* _Set problem_
Can you update these items by changing every "screenshot" to "image", keeping everything else the same, and leave the pictures out of your answer?

* _Source records_
◆ ◆ ◆

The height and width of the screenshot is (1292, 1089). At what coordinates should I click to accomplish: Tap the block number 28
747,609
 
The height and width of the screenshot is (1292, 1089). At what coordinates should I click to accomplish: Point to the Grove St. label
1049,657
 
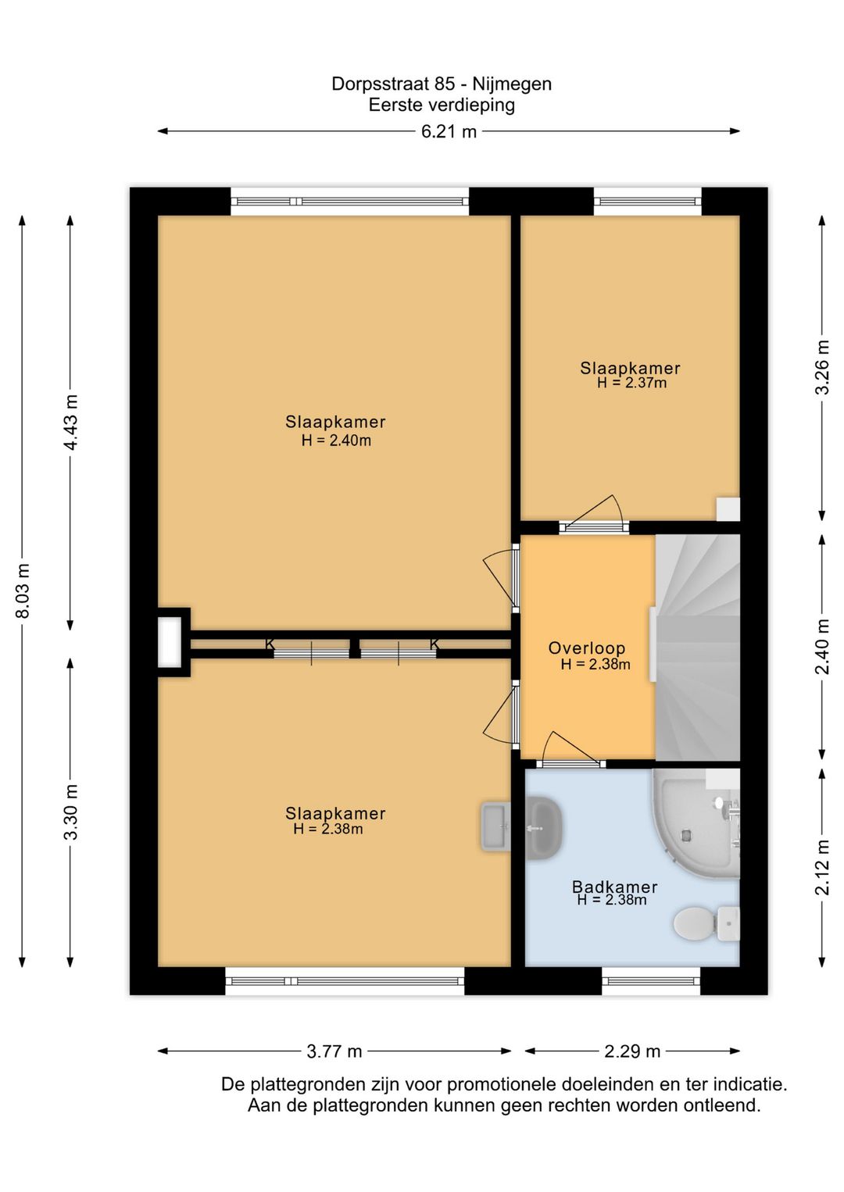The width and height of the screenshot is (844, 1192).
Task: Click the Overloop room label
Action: [x=586, y=648]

◆ ◆ ◆

* _Response_
The height and width of the image is (1292, 1089). At what coordinates should I click to accomplish: Tap the block number 28
747,609
 
The height and width of the image is (1292, 1089). At what coordinates should I click to accomplish: Point to the Grove St. label
1049,657
 
The width and height of the image is (844, 1192).
Task: Click the Overloop room label
Action: [x=586, y=648]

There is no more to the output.